Written by
Nickolay Shmyrev
on
Wav2Letter RASR Model Test Results
There are so many toolkits and model releases that some interesting
things left unnoticed. Some time ago Facebook published a small paper
Rethinking Evaluation in ASR: Are Our Models Robust Enough? and released a
set of robust US English models.
They trained a big English conformer model on a number of datasets
(librispeech, common voice, fisher, their private video dataset) total
about 9k hours. And, I must say, to the date the model is one of the best
ones.
I made a number of test on different datasets and here are the comparison
of WER for existing Vosk models and RASR model.
Dataset |
Aspire Vosk model |
Daanzu Vosk model |
RASR model |
Librispeech test-clean |
11.72 |
7.08 |
3.30 |
Tedlium test |
11.23 |
8.25 |
5.96 |
Google commands |
46.76 |
11.64 |
20.06 |
Non-native speech |
57.92 |
33.31 |
26.99 |
Children speech |
20.29 |
9.90 |
6.17 |
Podcasts |
19.85 |
21.21 |
15.06 |
Callcenter bot |
17.20 |
19.22 |
14.55 |
Callcenter 1 |
53.98 |
52.97 |
42.82 |
Callcenter 2 |
33.82 |
43.02 |
30.41 |
Callcenter 3 |
35.86 |
52.80 |
32.98 |
I would say today this model is quite competitive. I also
compared the model with few specialized models and while specialized
models are better in terms of WER, RASR model probably can be finetuned
to very good accuracy. I’m yet to try it.

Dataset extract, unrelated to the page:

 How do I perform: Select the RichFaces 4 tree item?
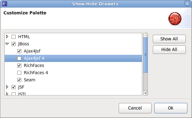pyautogui.click(x=36, y=73)
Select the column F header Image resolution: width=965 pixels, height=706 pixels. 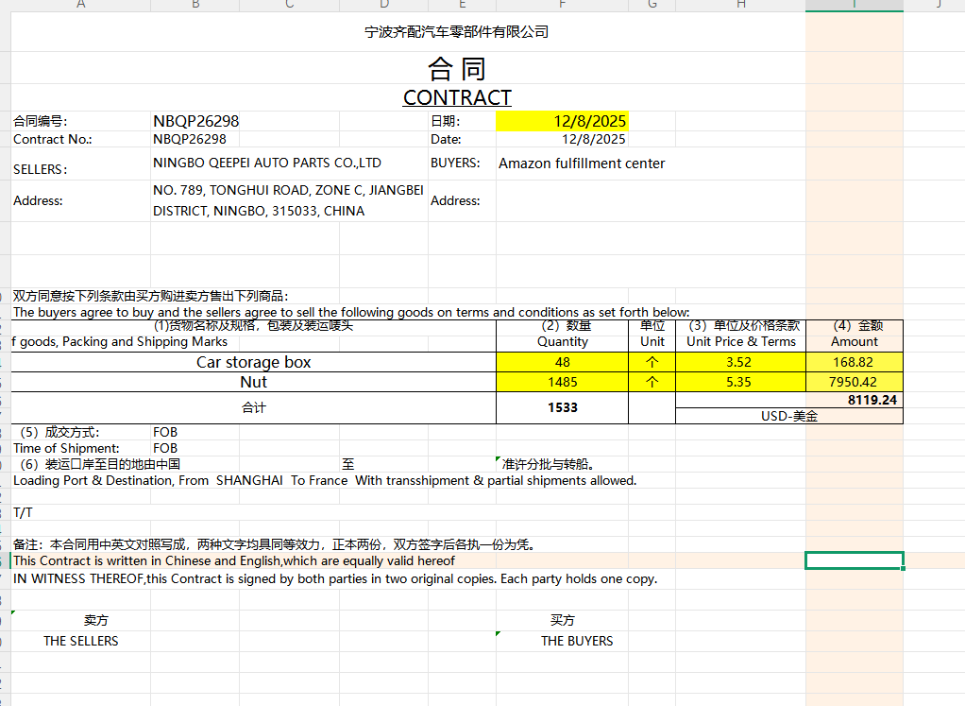562,5
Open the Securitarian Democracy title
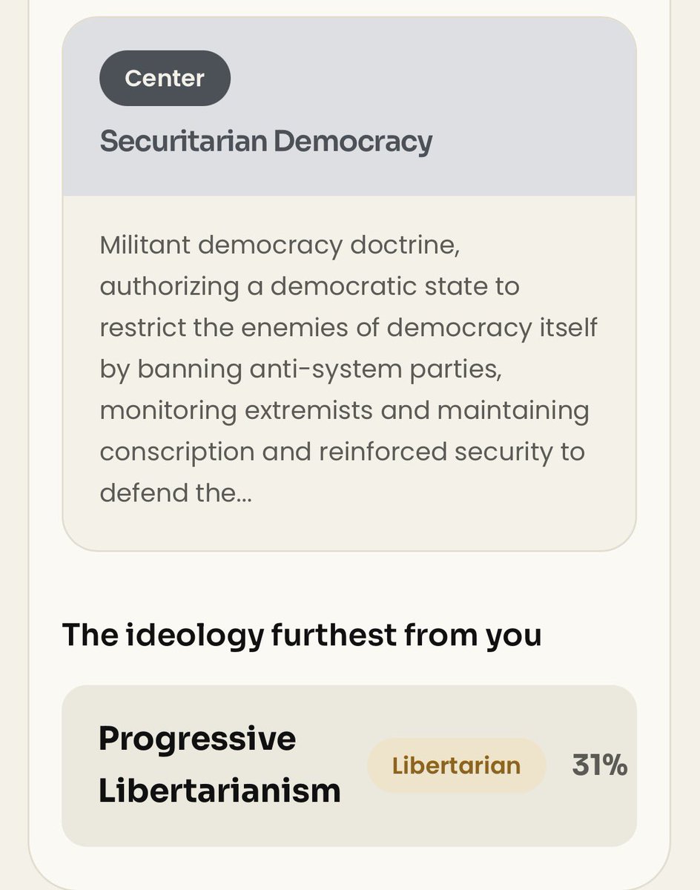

On callcenter the model is not that shiny, very old and slow ASPIRE model
is not significantly worse, but, again, given finetuning capabilities, it
has a geat potential.
For videos/podcasts the accuracy is great, even for non-native speech.
The model requires new Flashlight library, not every easy to setup, I recommend
to try it with a docker. Docker works smoothly.
The model is pretty big (2.5G acoustic model, 2.5G language model), but
surprisingly it runs in a reasonable time even in CPU, so it an be used
both in training and sometimes for decoding if good accuracy is required
and speed is not an issue.
The paper doesn’t mention the training time for the models but I suspect
it was quite long and required many GPUs, so such a model is not easily
reproducible in a small organization. That makes the model even more
valuable.
Thumbs up, Facebook!